Transmog transforms nested JSON data into flat, tabular formats while preserving relationships between parent and child records.

Key Features:

  • Simple one-function API with smart defaults
  • Multiple output formats (JSON, CSV, Parquet)
  • Automatic relationship preservation
  • Memory-efficient streaming for large datasets

Quick Start

pip install transmog
import transmog as tm

# Transform nested data into flat tables
data = {"product_id": "PROD-123", "name": "Gaming Laptop", "specs": {"cpu": "i7", "ram": "16GB"}}
result = tm.flatten(data, name="products")
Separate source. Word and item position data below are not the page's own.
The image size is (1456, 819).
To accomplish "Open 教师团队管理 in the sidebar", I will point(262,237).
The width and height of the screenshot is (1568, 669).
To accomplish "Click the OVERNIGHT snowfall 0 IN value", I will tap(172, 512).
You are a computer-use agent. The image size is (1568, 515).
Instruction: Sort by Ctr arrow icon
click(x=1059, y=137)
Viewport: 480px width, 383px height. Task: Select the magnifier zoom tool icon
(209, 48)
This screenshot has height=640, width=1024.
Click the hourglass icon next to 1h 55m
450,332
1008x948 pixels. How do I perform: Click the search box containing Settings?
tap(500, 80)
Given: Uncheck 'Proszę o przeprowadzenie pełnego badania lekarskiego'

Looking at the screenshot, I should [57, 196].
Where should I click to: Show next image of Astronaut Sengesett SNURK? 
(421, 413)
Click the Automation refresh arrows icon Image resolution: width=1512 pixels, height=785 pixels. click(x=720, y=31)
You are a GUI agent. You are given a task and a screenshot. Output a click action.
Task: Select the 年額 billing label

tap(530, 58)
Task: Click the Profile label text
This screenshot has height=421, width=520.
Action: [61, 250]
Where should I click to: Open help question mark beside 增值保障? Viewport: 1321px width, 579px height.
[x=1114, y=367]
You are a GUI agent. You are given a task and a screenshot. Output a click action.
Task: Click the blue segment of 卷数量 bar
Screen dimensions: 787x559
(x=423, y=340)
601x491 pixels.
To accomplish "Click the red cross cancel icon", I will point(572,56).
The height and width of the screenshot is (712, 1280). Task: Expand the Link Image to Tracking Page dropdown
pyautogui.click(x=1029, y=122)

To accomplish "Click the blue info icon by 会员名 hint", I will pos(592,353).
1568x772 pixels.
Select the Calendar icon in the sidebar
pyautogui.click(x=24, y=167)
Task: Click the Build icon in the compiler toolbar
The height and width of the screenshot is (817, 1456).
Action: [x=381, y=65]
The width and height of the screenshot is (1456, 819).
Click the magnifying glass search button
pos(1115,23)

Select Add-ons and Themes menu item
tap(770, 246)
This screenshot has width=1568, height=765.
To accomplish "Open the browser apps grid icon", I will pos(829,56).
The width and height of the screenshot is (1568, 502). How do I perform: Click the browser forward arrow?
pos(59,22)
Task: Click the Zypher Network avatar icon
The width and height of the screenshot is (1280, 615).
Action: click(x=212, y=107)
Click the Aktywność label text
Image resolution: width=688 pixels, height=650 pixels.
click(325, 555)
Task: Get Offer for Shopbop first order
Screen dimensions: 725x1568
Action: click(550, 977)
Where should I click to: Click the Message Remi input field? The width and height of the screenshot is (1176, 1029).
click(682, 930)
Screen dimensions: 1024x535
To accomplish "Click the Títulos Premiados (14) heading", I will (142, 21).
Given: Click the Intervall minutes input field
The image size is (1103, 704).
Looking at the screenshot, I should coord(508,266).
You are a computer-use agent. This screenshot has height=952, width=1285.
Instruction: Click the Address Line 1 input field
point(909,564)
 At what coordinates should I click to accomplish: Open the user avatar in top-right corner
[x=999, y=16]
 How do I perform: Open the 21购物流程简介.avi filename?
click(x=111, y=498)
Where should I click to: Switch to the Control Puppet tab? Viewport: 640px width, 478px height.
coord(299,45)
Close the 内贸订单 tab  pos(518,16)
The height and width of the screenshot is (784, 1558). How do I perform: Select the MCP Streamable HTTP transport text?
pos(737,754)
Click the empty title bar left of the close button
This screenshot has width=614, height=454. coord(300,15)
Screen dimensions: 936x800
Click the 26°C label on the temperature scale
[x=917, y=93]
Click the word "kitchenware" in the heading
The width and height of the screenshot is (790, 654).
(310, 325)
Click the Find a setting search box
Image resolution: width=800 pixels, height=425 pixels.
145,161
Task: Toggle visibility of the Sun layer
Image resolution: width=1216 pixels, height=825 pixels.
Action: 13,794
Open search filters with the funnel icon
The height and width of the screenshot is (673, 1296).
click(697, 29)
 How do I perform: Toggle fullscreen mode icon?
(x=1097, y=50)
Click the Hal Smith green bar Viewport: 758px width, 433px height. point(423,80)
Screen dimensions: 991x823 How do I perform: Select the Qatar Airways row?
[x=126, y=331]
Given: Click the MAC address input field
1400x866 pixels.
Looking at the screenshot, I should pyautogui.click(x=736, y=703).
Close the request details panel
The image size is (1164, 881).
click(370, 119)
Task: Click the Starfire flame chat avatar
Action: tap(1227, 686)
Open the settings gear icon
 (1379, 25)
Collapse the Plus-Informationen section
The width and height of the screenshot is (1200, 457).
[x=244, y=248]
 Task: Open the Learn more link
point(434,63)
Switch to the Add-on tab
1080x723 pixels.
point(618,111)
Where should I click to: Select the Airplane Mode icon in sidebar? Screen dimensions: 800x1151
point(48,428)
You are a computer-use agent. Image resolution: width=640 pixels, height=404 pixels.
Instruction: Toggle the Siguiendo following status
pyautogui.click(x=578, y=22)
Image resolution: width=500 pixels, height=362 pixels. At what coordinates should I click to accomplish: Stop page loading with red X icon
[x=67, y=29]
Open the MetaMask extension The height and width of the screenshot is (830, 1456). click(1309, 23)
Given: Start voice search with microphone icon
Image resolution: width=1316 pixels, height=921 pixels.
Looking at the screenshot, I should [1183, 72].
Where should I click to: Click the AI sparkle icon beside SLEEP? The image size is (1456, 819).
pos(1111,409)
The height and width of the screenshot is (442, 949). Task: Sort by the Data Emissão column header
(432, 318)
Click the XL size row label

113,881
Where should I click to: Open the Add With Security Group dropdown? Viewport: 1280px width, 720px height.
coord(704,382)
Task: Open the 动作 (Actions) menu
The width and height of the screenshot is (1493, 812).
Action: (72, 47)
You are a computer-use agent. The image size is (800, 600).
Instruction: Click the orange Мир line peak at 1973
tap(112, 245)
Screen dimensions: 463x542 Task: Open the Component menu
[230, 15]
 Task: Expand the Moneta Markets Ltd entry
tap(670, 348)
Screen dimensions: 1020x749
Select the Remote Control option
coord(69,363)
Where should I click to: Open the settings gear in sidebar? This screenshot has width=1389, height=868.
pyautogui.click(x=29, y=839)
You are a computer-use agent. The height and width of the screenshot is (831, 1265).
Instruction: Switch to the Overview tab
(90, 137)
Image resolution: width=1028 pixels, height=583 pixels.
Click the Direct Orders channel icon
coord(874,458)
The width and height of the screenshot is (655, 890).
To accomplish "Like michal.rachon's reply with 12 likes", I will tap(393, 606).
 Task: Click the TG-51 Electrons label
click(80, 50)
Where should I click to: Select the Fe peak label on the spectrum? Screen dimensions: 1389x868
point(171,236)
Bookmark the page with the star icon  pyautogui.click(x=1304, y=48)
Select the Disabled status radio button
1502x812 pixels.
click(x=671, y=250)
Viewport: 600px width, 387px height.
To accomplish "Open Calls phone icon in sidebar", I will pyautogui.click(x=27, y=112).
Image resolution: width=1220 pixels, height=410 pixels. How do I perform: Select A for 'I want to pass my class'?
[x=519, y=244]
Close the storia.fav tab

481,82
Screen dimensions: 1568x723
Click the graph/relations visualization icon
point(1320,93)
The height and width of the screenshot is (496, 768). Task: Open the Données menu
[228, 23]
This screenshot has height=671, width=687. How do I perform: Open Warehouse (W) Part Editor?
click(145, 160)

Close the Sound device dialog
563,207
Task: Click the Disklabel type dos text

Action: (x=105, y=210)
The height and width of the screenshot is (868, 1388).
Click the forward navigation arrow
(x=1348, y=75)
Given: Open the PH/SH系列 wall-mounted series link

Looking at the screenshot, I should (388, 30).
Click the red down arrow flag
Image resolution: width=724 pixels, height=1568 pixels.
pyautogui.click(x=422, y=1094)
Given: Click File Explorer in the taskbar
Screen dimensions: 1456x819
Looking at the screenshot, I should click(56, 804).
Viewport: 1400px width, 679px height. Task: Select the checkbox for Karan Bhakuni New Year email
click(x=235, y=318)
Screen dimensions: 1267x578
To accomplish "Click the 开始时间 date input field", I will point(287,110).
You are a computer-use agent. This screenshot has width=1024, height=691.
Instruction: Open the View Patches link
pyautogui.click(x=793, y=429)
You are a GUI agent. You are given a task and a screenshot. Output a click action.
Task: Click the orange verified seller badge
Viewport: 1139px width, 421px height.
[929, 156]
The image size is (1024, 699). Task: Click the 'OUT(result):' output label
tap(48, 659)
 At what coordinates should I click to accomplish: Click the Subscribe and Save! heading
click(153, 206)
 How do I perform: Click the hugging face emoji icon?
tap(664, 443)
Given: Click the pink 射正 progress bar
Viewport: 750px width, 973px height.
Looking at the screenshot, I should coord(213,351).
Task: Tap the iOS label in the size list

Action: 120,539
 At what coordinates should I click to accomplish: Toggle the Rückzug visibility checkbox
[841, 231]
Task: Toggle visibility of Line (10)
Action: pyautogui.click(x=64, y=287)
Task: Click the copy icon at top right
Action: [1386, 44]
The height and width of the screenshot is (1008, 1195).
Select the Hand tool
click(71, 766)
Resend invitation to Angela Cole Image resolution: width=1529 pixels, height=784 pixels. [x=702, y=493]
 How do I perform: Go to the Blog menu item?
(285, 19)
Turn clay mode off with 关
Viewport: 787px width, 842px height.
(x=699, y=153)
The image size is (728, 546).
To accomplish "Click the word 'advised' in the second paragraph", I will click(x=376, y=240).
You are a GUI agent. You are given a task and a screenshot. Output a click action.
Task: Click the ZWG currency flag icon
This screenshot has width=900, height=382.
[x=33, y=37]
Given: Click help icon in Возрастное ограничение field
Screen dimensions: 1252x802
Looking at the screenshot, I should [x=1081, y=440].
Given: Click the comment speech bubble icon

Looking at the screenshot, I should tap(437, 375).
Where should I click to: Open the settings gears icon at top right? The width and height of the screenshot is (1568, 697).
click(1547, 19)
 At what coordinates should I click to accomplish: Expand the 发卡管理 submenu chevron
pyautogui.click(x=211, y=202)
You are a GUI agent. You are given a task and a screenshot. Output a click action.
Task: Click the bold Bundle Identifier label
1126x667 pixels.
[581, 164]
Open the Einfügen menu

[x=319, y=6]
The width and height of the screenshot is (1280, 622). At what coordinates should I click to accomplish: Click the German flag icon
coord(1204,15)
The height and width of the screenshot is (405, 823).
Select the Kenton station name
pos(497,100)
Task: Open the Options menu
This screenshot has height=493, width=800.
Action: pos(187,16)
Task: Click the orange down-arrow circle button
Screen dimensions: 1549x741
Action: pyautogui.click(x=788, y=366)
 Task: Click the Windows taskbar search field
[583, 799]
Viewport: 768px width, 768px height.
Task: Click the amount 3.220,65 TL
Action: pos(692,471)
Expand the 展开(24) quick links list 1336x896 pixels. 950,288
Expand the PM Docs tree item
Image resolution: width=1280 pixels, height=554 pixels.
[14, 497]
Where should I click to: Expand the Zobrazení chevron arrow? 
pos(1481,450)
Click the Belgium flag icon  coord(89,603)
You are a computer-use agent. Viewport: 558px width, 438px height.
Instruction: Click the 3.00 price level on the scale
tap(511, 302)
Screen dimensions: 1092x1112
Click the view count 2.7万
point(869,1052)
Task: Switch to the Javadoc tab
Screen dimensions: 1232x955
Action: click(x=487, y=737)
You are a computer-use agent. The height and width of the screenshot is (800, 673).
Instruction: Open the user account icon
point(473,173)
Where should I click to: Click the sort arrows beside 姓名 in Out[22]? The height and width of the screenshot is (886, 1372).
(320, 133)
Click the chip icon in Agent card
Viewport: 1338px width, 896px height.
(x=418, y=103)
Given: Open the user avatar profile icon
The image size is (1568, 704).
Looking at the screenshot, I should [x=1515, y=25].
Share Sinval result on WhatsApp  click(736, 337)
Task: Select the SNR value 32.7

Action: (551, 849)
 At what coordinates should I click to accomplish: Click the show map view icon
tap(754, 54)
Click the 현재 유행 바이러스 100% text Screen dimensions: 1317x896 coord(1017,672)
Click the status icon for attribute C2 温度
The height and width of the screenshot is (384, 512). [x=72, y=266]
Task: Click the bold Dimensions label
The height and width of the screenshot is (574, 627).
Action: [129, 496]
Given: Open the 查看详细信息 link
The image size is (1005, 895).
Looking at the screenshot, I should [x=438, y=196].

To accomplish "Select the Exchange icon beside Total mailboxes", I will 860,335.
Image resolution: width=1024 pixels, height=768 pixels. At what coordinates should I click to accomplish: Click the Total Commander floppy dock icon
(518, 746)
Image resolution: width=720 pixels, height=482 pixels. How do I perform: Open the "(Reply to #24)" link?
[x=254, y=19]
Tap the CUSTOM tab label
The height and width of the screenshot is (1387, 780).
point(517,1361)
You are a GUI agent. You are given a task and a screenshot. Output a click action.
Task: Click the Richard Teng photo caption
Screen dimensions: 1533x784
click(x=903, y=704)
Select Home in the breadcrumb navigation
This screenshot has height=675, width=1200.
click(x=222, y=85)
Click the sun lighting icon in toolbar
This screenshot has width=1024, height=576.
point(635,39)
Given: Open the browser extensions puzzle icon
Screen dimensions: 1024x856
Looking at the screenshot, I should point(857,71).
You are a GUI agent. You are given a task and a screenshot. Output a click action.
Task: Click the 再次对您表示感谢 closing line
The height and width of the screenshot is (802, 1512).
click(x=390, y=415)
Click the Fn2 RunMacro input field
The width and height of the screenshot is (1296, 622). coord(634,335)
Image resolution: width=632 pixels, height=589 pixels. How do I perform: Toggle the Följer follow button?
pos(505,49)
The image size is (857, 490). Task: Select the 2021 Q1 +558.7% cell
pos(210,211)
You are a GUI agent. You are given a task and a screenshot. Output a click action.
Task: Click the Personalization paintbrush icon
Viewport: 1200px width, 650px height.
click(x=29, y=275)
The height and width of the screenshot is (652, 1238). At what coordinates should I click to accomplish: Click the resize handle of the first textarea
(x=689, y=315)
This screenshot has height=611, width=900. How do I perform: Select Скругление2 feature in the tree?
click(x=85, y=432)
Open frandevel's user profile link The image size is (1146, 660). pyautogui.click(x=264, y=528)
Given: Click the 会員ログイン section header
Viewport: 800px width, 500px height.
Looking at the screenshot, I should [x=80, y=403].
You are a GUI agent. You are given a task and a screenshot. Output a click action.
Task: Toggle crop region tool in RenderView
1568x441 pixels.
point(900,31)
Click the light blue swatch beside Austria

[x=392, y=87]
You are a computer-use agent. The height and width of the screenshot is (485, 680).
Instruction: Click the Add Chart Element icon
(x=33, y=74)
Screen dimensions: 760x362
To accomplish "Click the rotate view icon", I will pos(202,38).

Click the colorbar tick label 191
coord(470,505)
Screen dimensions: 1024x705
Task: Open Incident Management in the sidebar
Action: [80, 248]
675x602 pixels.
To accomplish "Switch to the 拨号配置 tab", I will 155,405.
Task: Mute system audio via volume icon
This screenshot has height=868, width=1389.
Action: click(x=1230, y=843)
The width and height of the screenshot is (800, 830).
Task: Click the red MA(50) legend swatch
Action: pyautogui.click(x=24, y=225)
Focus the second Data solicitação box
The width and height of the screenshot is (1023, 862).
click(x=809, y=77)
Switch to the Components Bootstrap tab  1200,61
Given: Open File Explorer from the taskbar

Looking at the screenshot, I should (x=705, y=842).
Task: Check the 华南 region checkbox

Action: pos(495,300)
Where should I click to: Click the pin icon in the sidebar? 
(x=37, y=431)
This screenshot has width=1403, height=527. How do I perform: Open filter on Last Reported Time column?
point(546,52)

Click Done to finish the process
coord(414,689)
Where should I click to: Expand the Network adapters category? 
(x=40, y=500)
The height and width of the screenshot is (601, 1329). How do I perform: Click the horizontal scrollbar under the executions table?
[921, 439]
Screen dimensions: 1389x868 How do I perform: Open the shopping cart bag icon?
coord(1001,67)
# Access flattened data in memory (list of dicts)
print(result.main)
# [{'product_id': 'PROD-123', 'name': 'Gaming Laptop', 'specs_cpu': 'i7', 'specs_ram': '16GB'}]

# Save to files in different formats
result.save("products.csv")        # Single CSV file
result.save("products.parquet")    # Single Parquet file
result.save("products.json")       # Single JSON file (only main table)

Example: Nested JSON to Multiple Tables

Transform complex nested data with arrays intelligently using smart mode (default):

data = {
    "user": {"name": "Alice", "email": "alice@example.com"},
    "tags": ["premium", "verified"],  # Simple array - kept as native array
    "orders": [  # Complex array - exploded to child table
        {"id": 101, "amount": 99.99, "items": ["laptop", "mouse"]},
        {"id": 102, "amount": 45.50, "items": ["keyboard"]}
    ]
}

result = tm.flatten(data, name="customer")

# Main table - flattened user data with native arrays
print(result.main)
# [
#   {
#     'user_name': 'Alice',
#     'user_email': 'alice@example.com',
#     'tags': ['premium', 'verified'],  # Native array!
#     '_id': 'a1b2c3d4-e5f6-4789-abc1-23456789def0'
#   }
# ]

# Complex arrays become separate tables with parent references
print(result.tables["customer_orders"])
# [
#   {'id': '101', 'amount': '99.99', 'items': ['laptop', 'mouse'], '_parent_id': 'a1b2c3d4...', '_id': 'b2c3d4...'},
#   {'id': '102', 'amount': '45.50', 'items': ['keyboard'], '_parent_id': 'a1b2c3d4...', '_id': 'c3d4...'}
# ]

# Access all tables in memory
print(f"Created {len(result.all_tables)} tables:")
print(list(result.all_tables.keys()))
# ['customer', 'customer_orders', 'customer_orders_items']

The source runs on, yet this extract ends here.